Look through the material for lines with the word "step", and copy each one.

Exercise data —
::::::::::

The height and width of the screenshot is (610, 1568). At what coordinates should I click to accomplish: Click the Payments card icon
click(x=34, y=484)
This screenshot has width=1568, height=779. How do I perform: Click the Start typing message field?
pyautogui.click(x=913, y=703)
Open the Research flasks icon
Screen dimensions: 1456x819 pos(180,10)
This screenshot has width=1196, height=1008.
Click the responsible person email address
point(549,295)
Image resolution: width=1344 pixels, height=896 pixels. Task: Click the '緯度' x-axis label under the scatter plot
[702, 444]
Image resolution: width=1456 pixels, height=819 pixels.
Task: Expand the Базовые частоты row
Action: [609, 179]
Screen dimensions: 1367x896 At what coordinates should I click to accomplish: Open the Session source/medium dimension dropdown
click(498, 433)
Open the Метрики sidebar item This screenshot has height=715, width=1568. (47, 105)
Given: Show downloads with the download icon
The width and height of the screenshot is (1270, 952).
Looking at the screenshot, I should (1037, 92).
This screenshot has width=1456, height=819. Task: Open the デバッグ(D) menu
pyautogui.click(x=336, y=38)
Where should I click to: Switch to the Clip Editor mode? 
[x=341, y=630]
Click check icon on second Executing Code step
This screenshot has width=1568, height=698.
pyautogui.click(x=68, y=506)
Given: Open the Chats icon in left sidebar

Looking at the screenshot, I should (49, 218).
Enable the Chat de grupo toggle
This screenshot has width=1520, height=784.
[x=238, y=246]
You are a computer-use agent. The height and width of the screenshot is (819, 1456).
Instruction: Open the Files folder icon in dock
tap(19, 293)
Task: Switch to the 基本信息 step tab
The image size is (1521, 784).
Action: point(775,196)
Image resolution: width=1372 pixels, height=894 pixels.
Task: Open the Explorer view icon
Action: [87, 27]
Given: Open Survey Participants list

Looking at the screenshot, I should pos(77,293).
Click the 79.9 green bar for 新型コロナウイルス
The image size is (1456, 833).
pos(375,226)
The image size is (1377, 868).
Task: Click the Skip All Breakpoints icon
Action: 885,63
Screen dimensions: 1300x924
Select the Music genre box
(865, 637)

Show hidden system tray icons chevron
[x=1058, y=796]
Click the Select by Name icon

::::::::::

Response to the exercise —
Click check icon on second Executing Code step
Task: Switch to the 基本信息 step tab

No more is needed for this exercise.